I know that the elem school my nephew attended taught them to write not print or cursive but a form of writing that was a mix of both and it drastically hampered his learning to read. The books did not have letters he was familiar with, nor did anything handwritten by anyone he knew look ANYTHING like what he had been taught to write. His entire class at school was the first taught with this method and their test scores were behind the previous classes for at least three years. The entire grade had problems, not just nephew, and it only stopped when sister in law and brother in law and other parents started going to school board meetings and demanding that this nonsense be stopped. Only 3 years worth of students were taught this method, but all three of them were behind in elem years.

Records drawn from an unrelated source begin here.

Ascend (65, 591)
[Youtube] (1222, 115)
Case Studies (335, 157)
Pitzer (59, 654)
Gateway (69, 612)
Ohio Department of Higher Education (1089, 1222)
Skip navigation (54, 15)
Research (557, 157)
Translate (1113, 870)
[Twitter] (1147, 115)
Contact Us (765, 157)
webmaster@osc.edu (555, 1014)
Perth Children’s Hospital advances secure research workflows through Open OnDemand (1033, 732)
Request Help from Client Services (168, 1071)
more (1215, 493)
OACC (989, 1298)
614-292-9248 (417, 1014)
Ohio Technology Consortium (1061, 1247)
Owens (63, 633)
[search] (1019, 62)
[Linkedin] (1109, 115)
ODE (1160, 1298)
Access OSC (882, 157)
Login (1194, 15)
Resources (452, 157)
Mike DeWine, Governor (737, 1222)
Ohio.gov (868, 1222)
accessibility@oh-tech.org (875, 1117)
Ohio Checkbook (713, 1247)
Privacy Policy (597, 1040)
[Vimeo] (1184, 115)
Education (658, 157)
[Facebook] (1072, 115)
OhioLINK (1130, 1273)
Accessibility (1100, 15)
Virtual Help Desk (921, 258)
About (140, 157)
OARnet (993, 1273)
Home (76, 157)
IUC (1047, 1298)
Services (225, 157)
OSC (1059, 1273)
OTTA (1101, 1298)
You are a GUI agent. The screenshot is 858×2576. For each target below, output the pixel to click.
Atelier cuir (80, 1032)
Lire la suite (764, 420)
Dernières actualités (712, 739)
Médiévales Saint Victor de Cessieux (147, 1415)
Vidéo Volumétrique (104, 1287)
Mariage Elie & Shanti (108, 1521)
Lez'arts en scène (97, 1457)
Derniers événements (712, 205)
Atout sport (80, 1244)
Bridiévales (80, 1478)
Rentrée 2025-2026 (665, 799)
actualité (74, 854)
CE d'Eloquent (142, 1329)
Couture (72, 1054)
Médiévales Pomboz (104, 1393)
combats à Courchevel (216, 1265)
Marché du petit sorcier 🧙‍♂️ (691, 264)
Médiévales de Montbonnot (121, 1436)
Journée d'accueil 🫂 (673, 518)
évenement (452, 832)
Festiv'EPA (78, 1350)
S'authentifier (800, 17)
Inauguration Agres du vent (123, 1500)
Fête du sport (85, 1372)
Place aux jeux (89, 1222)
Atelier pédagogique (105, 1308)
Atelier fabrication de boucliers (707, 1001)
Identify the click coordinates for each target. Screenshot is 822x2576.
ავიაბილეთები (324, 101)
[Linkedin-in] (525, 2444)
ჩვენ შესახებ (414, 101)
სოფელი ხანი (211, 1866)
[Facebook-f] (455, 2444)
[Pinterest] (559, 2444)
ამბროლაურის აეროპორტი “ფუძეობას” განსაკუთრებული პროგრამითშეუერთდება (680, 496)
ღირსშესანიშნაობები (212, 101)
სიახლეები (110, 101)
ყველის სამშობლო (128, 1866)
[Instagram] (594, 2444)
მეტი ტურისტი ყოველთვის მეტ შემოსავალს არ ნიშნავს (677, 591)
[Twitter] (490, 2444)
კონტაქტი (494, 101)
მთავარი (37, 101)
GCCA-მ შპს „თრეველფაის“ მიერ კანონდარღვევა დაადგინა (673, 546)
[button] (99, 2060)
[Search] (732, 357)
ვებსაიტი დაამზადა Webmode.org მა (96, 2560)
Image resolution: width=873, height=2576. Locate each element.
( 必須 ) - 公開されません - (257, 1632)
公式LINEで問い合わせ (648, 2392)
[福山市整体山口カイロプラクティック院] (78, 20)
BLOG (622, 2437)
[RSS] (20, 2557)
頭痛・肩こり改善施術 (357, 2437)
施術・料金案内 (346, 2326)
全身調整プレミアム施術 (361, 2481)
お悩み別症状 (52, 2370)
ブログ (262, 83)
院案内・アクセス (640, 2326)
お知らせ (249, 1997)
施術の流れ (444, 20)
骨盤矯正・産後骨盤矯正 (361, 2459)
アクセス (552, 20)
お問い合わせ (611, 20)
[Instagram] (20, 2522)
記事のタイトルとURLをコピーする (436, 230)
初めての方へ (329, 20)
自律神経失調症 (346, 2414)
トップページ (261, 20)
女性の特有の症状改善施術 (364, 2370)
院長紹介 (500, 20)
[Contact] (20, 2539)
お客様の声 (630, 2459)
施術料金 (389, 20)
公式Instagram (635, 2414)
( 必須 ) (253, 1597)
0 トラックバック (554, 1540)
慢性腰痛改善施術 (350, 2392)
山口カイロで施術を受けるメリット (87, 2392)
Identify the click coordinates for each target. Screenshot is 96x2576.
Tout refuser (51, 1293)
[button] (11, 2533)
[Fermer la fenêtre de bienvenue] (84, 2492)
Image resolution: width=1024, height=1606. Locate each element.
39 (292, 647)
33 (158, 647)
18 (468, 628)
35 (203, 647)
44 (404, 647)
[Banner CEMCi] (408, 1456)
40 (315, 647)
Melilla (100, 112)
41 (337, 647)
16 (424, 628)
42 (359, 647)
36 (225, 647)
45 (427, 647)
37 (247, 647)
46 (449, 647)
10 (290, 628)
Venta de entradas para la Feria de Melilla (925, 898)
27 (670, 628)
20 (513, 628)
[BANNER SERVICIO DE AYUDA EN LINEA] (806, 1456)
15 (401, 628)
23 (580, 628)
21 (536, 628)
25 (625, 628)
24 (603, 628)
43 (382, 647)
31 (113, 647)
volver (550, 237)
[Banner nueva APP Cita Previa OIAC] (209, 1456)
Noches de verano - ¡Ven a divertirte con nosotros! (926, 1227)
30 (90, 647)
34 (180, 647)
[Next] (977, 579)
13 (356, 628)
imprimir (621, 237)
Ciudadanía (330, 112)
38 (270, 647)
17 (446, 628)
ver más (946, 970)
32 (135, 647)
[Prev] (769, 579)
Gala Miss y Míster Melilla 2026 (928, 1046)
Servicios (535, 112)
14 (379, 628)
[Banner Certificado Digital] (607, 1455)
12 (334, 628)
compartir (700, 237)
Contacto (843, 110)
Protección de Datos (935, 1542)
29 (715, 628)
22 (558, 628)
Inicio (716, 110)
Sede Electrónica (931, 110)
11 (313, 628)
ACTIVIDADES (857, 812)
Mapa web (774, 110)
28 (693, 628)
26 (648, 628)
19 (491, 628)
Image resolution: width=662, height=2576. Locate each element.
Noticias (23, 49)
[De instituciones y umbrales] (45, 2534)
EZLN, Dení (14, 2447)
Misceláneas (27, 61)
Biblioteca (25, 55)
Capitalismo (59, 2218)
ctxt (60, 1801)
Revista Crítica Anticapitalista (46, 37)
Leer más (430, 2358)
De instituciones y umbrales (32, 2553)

This 'mixed' writing was some educators bright idea of how to solve which type of writing is best to teach. All I know is that it was NOT a good thing, and it was not until parents got together and went to the board of ed to complain that it was stopped. It wasn't just the kids in his grade in his school that were behind, it was ALL kids in his grade in his district, and they had to get parents from all schools to petition and go to meetings to get it changed.
If this is a problem, you can gripe, you can go to the board, or you can teach your child what you feel is important. I know that as long as my kids CAN write I am happy. BUT I was NEVER a fan of cursive even though I can and do use it. Of course, my opinion MUST be tempered with the knowledge that a day or two after a class I was unable to read my own class notes. That is still true. If I write in cursive, I cannot read my own writing after a few days. It is simply that awful, though I spent years in a Catholic school where not learning cursive was equal to allowing Satan to have your soul (I wish that was a joke, you didn't know our nuns, sigh.).
I personally taught my kids a whole lot of thigns that school did not teach them that I learned at their age in school, mostly because it was important to me that they know it. I think we are all responsible for that with our kids, and if it is important to us, we will find a way to teach it.
I believe you can find info online about how to learn cursive writing. I would google it or look for books on amazon. I know when our school decided that learning the multiplication and division tables by memory was 'unproductive', my kids spent hours at home learning them anyway. in my opinion that is important because you cannot always stop to do the problem when comparing prices in stores or at other times when you need the math.